== Postawione zadanie ==
Powtórz dosłownie wszystkie poniższe wiersze, od pierwszego do ostatniego. Obrazy pomiń w odpowiedzi.
*****
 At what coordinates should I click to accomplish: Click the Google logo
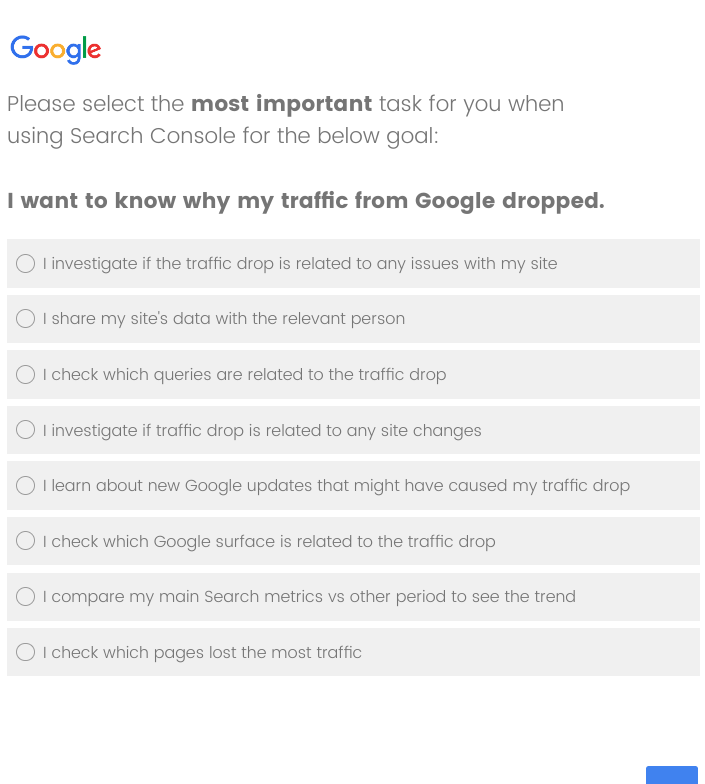click(x=56, y=50)
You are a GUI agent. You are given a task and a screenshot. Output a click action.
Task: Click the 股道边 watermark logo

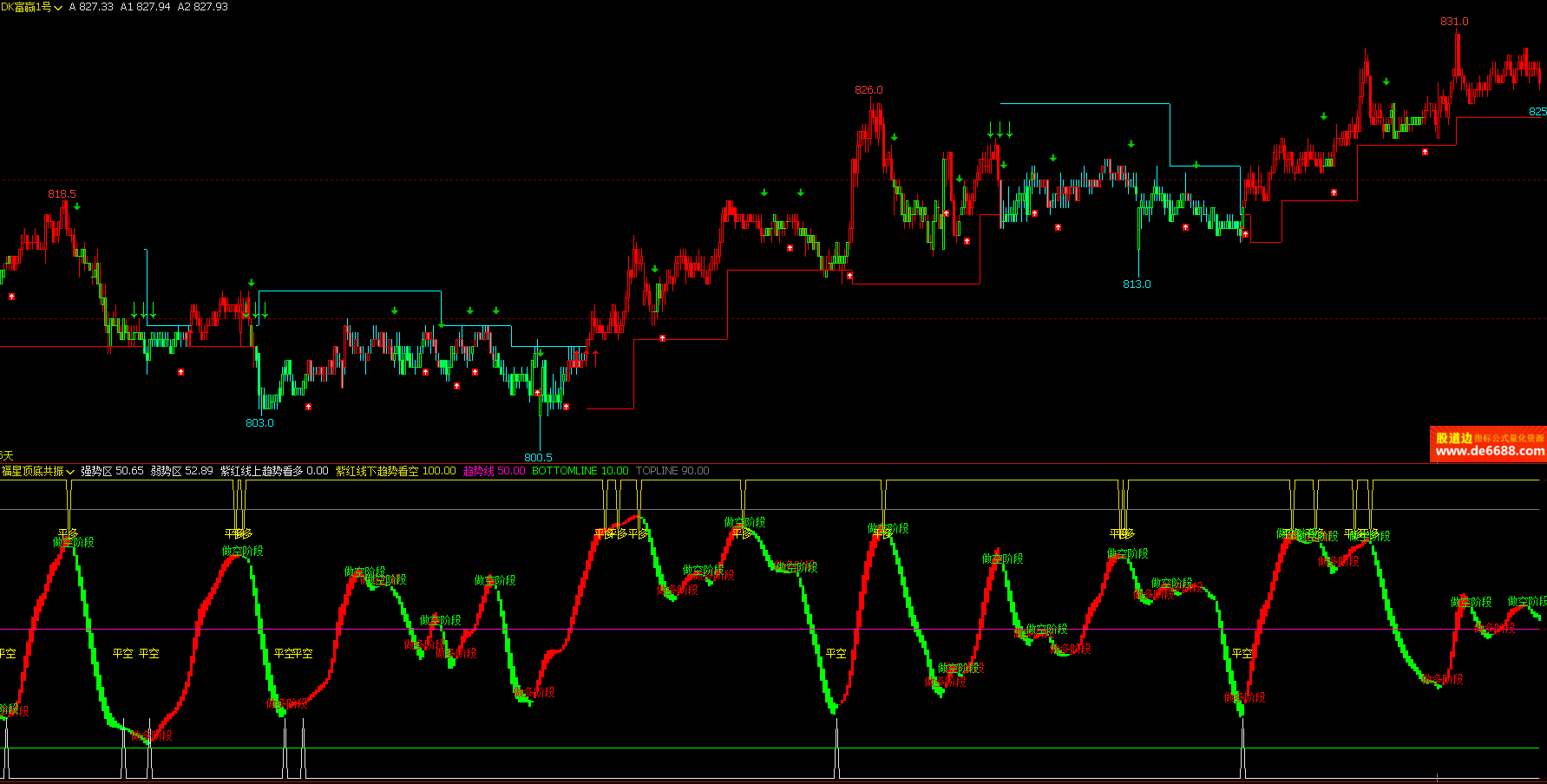click(1454, 438)
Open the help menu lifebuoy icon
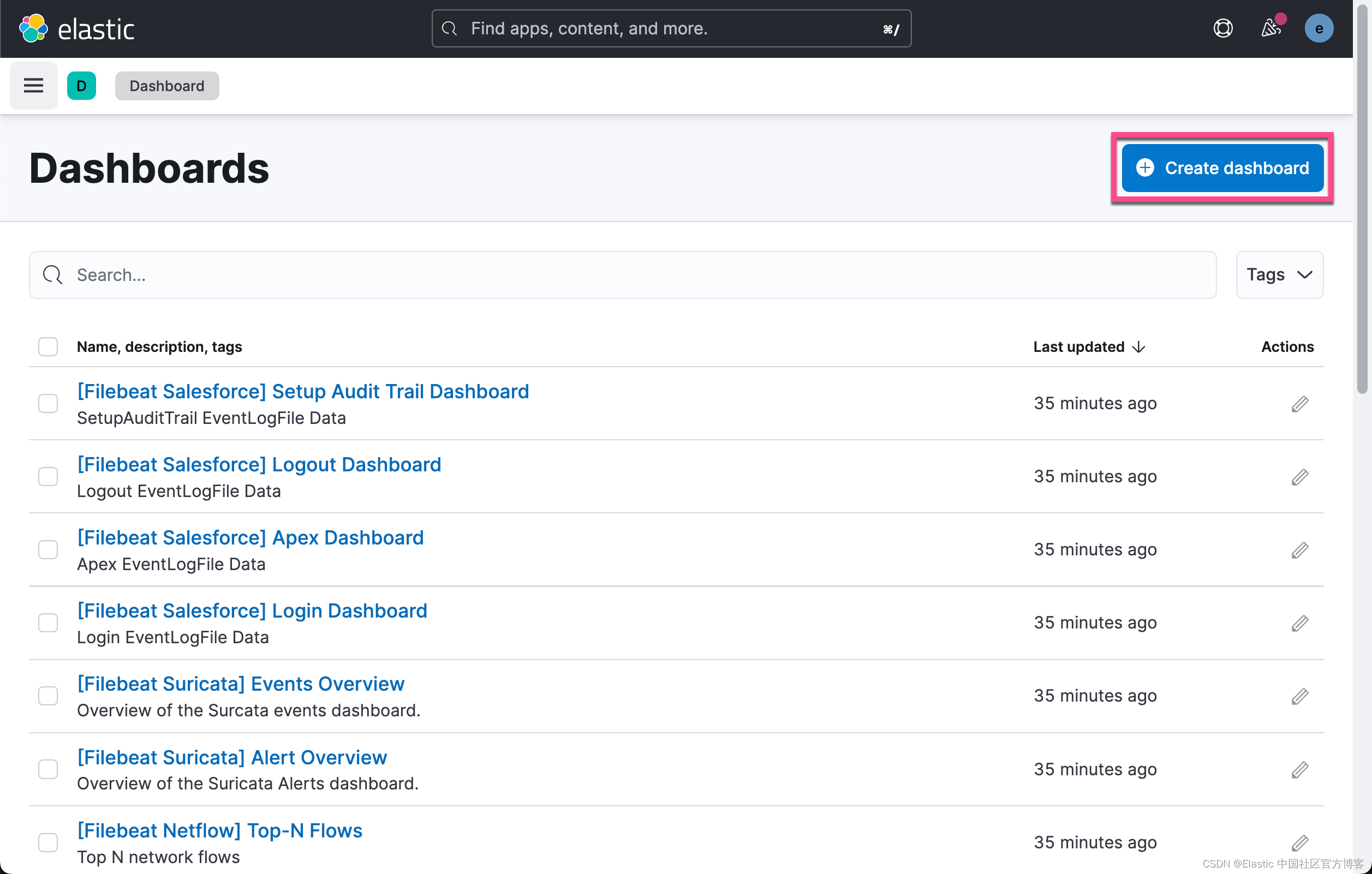The image size is (1372, 874). [x=1222, y=28]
*****
== Wykonane zadanie ==
 At what coordinates should I click to accomplish: Click the Google logo
click(x=56, y=50)
You are a GUI agent. You are given a task and a screenshot. Output a click action.
Task: Click the 股道边 watermark logo

click(1454, 438)
Open the help menu lifebuoy icon
The image size is (1372, 874). [x=1222, y=28]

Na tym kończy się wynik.